One of the types is a recursive type! So, the cursor moves to the type that the recursive type refers to:

(& item: (Int) rest: (| empty: (&) more: (& item: (Int) rest: (^2))))
                                         ^

(& item: (Int) rest: (| empty: (&) more: (^2)))
^

Now, both cursors point to structs again. These have the same field names, so we compare their children, etc.

I won't bore you with the rest of the process, but because the search doesn't revisit pairs of cursors that we already visited and there are only a limited number of combinations of cursors positions, the search terminates. If it didn't find any incompatibilities, both type strings refer to the same conceptual type.

Canonicalization

Now that we can check two type strings for equivalency, we can use that to find a minimal representation for types – a canonical string. We do that by "bubbling up" recursive types and then checking types for equivalency. Take this type:

(& item: (Int) rest: (| empty: (&) more: (& item: (Int) rest: (^2))))

Bubbling up the (^2) replaces its surrounding type:

(& item: (Int) rest: (| empty: (&) more: (^2)))

This is equivalent to the original type, so it's a valid simplification! Let's try that again:

(& item: (Int) rest: (^2))

Oh. This type is no longer self-contained, so we discard it. The previous type is minimal:

(& item: (Int) rest: (| empty: (&) more: (^2)))

This process sounds simple, but how would you implement this in code? The compiler contains a function bubble_up_recursive_type(type: Type, i: Int): Type that bubbles up the i th recursive type. When types were modeled as trees, this function was one of the most complex pieces of code in the compiler:

A recursive function traverses the type, tracking how many recursive types we have seen so far.
Subcalls return how many recursive types were in that subtree.
When we found the i th recursive type, we had to replace the parent. There are two ways to do that:
- Return an enum from the recursive function that tells the parent to replace itself.
- Check whether a child is the i th recursive type before traversing down into it. This is the option I chose.

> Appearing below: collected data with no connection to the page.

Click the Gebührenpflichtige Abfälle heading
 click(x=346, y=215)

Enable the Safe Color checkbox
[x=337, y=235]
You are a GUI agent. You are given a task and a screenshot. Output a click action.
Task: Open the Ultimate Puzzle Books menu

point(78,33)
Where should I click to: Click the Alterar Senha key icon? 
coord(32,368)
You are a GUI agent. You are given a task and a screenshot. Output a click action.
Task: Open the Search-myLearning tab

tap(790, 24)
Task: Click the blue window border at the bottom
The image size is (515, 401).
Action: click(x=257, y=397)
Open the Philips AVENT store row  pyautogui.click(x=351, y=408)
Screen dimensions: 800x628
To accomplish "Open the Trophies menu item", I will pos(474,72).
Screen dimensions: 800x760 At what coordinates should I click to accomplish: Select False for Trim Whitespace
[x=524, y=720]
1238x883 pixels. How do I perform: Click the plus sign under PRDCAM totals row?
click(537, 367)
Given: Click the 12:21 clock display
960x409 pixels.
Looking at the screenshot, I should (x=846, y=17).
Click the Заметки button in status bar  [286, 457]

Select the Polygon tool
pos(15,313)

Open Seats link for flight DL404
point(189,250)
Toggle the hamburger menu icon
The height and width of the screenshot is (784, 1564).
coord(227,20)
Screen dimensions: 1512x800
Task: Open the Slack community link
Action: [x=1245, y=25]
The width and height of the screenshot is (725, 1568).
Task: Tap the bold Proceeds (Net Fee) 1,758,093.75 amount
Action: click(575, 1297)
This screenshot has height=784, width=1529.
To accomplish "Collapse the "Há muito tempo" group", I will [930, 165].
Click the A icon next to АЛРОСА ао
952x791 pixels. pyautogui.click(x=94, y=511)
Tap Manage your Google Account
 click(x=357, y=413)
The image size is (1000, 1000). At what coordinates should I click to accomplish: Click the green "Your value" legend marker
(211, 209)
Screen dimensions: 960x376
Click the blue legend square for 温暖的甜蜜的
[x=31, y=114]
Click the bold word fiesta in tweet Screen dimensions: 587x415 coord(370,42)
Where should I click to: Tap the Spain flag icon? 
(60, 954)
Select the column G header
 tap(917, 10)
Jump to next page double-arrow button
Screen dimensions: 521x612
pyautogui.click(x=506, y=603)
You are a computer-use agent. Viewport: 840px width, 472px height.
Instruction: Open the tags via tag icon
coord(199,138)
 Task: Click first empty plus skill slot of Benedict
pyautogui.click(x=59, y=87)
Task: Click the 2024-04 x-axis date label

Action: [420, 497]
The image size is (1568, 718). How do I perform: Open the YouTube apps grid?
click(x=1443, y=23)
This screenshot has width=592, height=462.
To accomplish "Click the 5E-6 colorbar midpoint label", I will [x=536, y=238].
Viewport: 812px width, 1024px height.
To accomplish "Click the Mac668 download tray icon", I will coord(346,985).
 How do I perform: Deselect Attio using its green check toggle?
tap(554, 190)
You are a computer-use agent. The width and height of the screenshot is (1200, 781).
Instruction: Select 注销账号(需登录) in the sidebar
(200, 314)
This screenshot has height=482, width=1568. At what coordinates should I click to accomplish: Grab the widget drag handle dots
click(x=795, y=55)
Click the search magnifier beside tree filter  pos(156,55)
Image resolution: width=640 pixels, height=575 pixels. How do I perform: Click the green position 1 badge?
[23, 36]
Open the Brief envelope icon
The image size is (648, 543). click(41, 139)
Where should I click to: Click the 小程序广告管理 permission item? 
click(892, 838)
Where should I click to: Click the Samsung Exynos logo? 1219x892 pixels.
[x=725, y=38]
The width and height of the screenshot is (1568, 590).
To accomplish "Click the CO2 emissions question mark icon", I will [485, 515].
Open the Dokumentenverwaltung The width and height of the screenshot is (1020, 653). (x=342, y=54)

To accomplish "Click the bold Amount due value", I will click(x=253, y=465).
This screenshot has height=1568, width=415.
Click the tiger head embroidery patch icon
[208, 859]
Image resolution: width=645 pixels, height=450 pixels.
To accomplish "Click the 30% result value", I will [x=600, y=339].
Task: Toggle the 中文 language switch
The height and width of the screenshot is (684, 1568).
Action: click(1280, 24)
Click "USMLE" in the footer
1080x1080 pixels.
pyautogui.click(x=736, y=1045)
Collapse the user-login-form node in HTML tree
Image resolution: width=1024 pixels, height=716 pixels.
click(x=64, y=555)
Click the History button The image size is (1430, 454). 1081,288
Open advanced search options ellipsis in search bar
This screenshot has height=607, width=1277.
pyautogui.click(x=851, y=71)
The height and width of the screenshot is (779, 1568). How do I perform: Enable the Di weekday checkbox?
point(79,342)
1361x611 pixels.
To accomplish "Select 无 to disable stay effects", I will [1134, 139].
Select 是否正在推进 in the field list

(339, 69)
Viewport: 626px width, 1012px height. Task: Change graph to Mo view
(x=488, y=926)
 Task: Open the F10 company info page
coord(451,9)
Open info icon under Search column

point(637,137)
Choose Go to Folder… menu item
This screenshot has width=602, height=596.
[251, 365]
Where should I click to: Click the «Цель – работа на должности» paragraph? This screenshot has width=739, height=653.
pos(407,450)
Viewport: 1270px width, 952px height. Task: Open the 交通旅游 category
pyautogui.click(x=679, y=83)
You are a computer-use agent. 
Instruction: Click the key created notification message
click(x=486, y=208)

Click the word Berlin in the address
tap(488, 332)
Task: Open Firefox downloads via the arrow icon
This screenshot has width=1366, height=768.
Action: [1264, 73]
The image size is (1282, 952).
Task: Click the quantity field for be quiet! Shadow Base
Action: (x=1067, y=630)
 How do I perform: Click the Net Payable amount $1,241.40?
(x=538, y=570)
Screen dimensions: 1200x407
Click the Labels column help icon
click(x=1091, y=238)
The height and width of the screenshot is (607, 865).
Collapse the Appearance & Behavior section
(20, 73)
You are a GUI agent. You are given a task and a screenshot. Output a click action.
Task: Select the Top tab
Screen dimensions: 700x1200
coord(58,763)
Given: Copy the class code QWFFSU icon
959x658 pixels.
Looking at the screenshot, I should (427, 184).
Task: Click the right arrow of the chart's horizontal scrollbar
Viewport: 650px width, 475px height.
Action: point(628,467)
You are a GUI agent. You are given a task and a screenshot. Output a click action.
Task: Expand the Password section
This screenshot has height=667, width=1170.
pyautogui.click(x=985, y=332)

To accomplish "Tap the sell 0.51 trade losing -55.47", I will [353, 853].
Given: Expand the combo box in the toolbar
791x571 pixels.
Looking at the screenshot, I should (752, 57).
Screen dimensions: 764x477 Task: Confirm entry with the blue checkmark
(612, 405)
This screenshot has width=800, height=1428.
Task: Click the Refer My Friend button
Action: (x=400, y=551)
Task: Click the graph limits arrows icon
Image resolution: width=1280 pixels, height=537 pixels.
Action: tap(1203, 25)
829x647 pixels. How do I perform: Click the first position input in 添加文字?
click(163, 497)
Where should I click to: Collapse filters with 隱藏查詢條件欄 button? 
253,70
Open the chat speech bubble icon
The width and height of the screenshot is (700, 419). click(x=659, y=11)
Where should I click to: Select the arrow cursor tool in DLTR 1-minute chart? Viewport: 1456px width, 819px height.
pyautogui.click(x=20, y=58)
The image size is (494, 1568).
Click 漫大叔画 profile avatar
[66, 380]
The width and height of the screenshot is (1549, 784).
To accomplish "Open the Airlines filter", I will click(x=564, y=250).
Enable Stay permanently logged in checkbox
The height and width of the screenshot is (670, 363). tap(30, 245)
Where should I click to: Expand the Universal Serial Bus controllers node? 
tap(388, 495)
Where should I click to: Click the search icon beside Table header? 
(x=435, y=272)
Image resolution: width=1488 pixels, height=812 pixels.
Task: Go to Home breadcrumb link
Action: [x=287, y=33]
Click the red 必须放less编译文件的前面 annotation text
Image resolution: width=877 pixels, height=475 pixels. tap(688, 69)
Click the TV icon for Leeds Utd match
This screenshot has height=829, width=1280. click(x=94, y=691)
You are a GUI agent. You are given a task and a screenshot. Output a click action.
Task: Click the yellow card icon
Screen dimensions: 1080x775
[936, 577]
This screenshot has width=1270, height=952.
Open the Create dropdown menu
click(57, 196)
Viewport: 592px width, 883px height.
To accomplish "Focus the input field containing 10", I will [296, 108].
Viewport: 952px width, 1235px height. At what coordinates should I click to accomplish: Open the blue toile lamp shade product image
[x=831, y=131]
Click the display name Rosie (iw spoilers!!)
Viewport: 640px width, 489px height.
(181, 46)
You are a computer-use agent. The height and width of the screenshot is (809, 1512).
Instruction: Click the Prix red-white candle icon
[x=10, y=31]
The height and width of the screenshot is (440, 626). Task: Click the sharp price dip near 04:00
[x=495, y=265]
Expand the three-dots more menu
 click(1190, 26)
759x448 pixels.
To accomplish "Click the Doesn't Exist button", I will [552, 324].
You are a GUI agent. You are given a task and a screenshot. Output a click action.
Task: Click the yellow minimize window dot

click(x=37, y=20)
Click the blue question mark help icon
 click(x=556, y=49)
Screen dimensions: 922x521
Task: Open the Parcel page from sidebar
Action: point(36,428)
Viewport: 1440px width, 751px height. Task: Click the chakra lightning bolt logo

Imagine my surprise that using strings instead of trees makes this transformation way simpler:

Walk the string looking for the i th ^ character.
The opening parenthesis immediately before that is the start of the recursive type.
Search for a closing parenthesis afterwards. That's the end of the recursive type.
Search for the opening and closing parenthes of the surronding types (this does require tracking the nesting as we encounter parentheses).
Concatenate these three strings:
- everything up to the start of the surrounding type
- the recursive type
- everything after the end of the surrounding type

Rather than a complicated recursive function tracking several pieces of state, we have a straightforward function with three 5-line loops. Amazing!

My Takeaway

Refactoring types to strings was a great decision:

The type algorithms now deal with strings. This sounds unsafe or cumbersome, but most of the algorithms adapted nicely and generally got simpler. A key benefit of strings is that they don't prescribe a rigid structure on the code that works with them. Sometimes you just want to linearly search for a recursive type. You can locally extract the tree struture quite easily. You can treat structs, enums, and primitives uniformly instead of being forced to switch on them.

The code in the rest of the compiler can no longer accidentally deconstruct or construct invalid types. The type module provides functions for creating and deconstructing types. These guarantee that types remain self-contained and canonicalized as you work with them.

Strings are incredibly information-dense and many common type operations become very efficient. For example, comparing two types just compares the two strings. Hashing a type hashes the string. Computers are made for these kinds of dense, linear memory accesses. Compare that with iterating over hash maps and following pointer indirections, which is what you would have to do for the tree-based approach.

Overall, this was the most unintuitive refactoring I've ever done. If someone tells you they removed type-safe trees in favor of strings, you are usually right to question their approach. In this case however, the fact that strings turned out to be a better abstraction really blew my mind.